Miriam Whiteley, CFP®, RLP® is a financial advisor with Roehl & Yi Investment Advisors LLC in Eugene, OR, an independent and locally owned wealth management firm that takes a financial planning approach. Miriam earned a B.S. in Business/Finance from California State University, Long Beach, and intended to have a financial planning career. Her life plan shifted to mothering and then becoming a Waldorf class teacher. About 12 years ago she read Lighting the Torch, and it reignited the spark. She made a career change in 2016, became a CERTIFIED FINANCIAL PLANNER™ professional. a Registered Life Planner and earned an End of Life Care and Support certificate to enhance her understanding of the aging process, and to be of assistance to clients at the intersection of money, health, and end-of-life issues. Miriam enjoys helping clients prepare rather than repair when dealing with the stream of transitions that aging brings. The expression of Miriam’s passion for the power of education, art and music to bring us to states of awe and connection has moved from the classroom to her volunteer work, and she serves on the Board of Trustees of a private high school serving at-risk students, on the Advisory Board of the Oregon Bach Festival and is a hospice volunteer and sings at bedside with the Eugene Threshold Singers.

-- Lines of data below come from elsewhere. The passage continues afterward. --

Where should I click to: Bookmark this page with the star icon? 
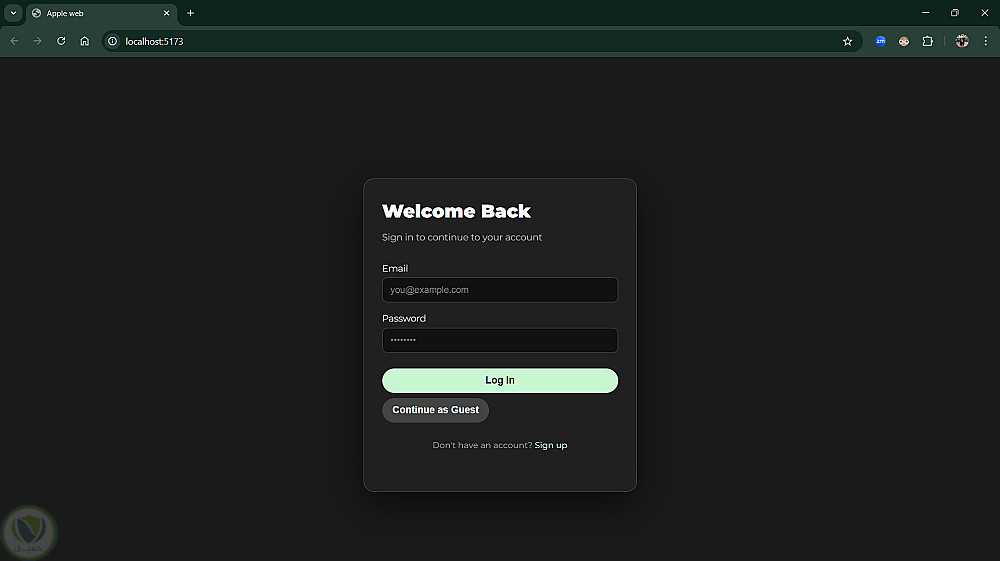(847, 41)
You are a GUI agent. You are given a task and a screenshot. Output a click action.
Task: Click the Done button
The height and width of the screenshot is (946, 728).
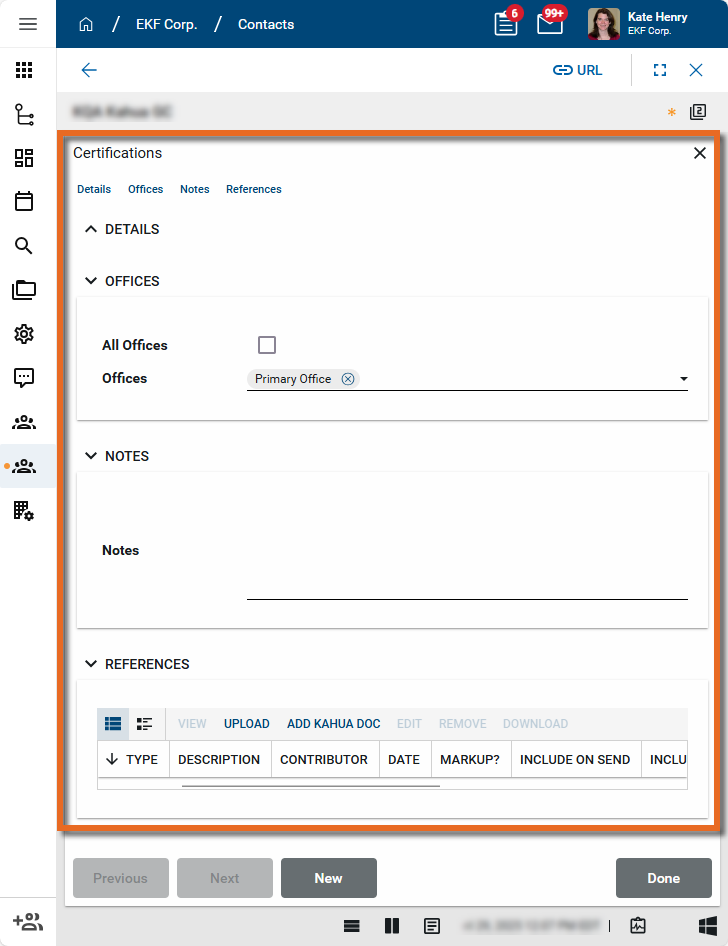(663, 878)
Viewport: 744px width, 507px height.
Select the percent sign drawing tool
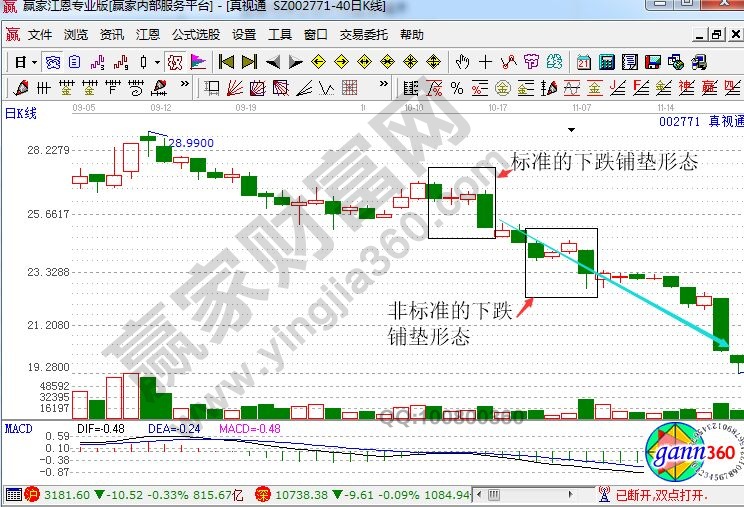point(459,88)
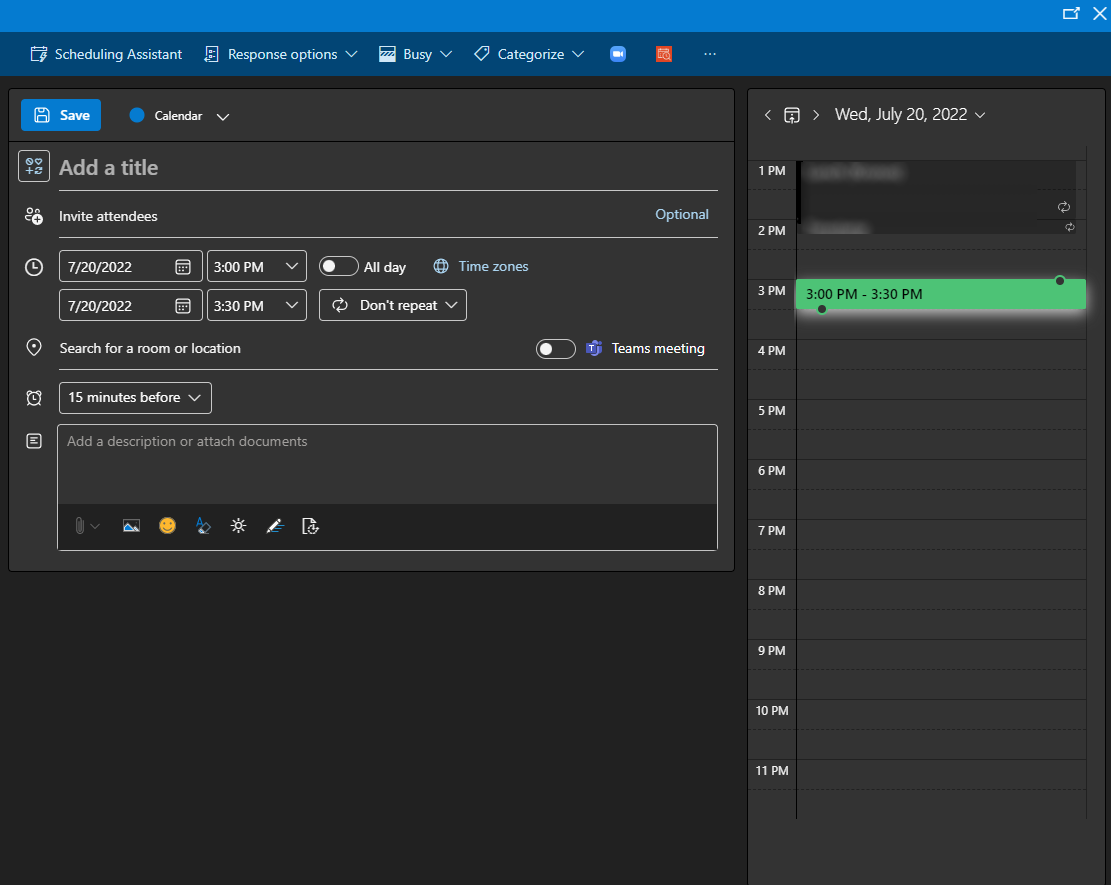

mwhiteley@roehl-yi.com Miriam lives in Eugene, OR
Sheila Padden,CFP®, RLP® founded Padden Financial Planning LLC in Chicago, IL, to provide comprehensive, fee-only financial planning for individuals and families. Focused on the big picture, Sheila puts the pieces of the puzzle together to define goals, optimize investments, minimize taxes, and create a roadmap for reaching goals and financial independence. As a fee-only fiduciary, Sheila accepts no commissions or referral fees – ever. As a CPA for over 25 years, Sheila brings a long history of integrity, quality and value. Sheila is a CERTIFIED FINANCIAL PLANNER™ Certificant, a NAPFA-Registered Financial Advisor, and a Registered Life Planner. Sheila graduated with Honors from the University of Notre Dame and holds a Bachelor’s of Business Administration in Accountancy. She completed Northwestern University’s Certified Financial Planning Program, and the Kinder Institute of Life Planning Program. Sheila was the first national chair of Notre Dame Women Connect and NDWC’s Chicago co-chair for several years. Sheila has been quoted in numerous publications including the Wall Street Journal, U.S. News & World Report, and Kiplinger’s Personal Finance. Sheila has been a guest advisor on Wharton Business Radio. Sheila is married to Mike Padden and they have four children, including twins.